Guest column by Donald Freed
The project that was to become the play Devil’s Advocate began with a telephone call from the legendary American director Robert Altman. Bob’s aim was to introduce me to the Academy Award-winning film producer Barry Spikings. They had been riveted by the United States invasion of Panama on Christmas Eve 1989. President George H.W. Bush had woven together a tissue of lies and provocations to justify bombing and occupying, temporarily, a sovereign nation, Panama, in order to make what appeared to be a drug bust.

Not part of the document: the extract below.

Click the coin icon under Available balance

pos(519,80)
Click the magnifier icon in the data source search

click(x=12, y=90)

The target of this cosmic sting was General Manuel Noriega, the Panamanian strongman who had worked for the Central Intelligence Agency since 1960. The General’s sin against Washington in the 1980s was to refuse the demands of the Ronald Reagan administration – that Panama allow itself to be used as a forward staging base for the so-called Contra forces in their U.S.-backed terror campaign against the Sandinista government of Nicaragua.
What Robert Altman and Barry Spikings wanted to discuss was how to dramatize, for stage and film, the suspenseful capture of the “Narco-tyrant” Noriega. The world knew the General had slipped in to the Vatican Embassy in Panama City, there to meet, he thought, secretly with a diplomat of the highest rank who would be representing the Vatican. This eminent personality was none other than the Archbishop LaBoa, who was – and these are his official titles – the Devil’s Advocate and the Grand Inquisitor. Believe it or not, these terms still exist in today’s Rome. Archbishop LaBoa, a famed Jesuit luminary, was the hunter whom Washington and Rome were counting on to entrap, capture and deliver Noriega to American authorities so that he might stand trial in Miami, not as a Head of State, but rather as a common drug thug.

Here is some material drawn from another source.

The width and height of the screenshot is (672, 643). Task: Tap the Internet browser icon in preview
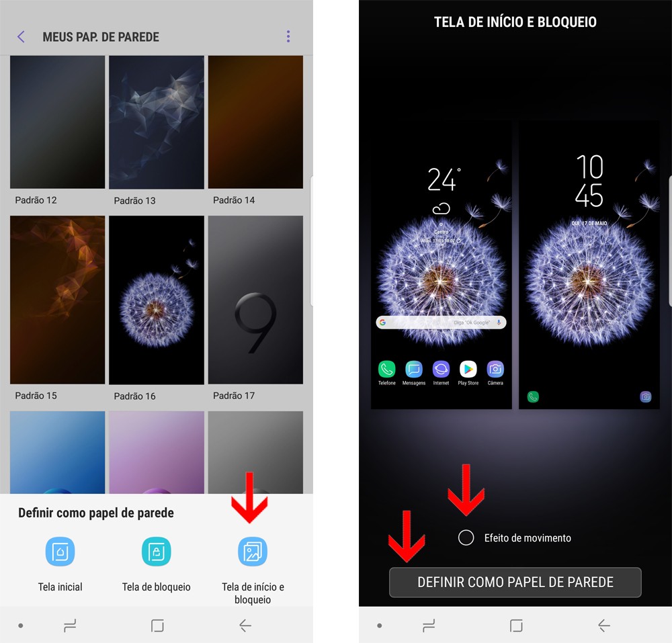click(x=441, y=369)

We all agreed that this Dostoievskian cast of characters would provide a world-wide fascination if we could, somehow, invent and reconstruct what went on between the General and the Archbishop during that long night of the soul that ended with the tyrant meekly marching out of the Papal residence and into the official U.S. plane that would take him to Florida, trial and continuing incarceration.
What interested the three of us was what might be called the politics in the play, as over against the politics of the play. In the play versus of the play. The politics in the plot of the United States versus the drug lord Noriega was available to any reader of official or semi-official North American media: U.S. Special Forces using shock and awe bombing raids to trap the diabolical, mad dictator in the church residence and proceed to play rock ‘n roll at ear-splitting levels throughout the night, alternating with “psychological warfare” propaganda over an echoing P.A. system until the monster and former North American agent collapses and crawls into captivity. Thus, the myth of the great victory in Panama.
Those are the politics and the plot of the Washington scenario, known to all news readers and listeners of some 20 years ago. But plots and politics come and go from Athens to Elizabethan London to the adventures of the Reagan-Bush dynasty.
What endures, abides is the narrative of the protagonists in an historical event such as this. The narrative of the play and the politics of the play have to do with the human condition and the deep and secret conflicts of characters the size of the General and the Archbishop, the Devil’s Advocate and the Devil.
Over the years and down to this hour the endeavor has been to build on the facts of the plot a platform from which to launch the truth of the narrative. Only in America is the adjective “political” used to distinguish a serious anatomy of a major public event from the fiction of the official propaganda of the state. This is the price we pay for our failure of nerve during the witch-hunts of the 1950s.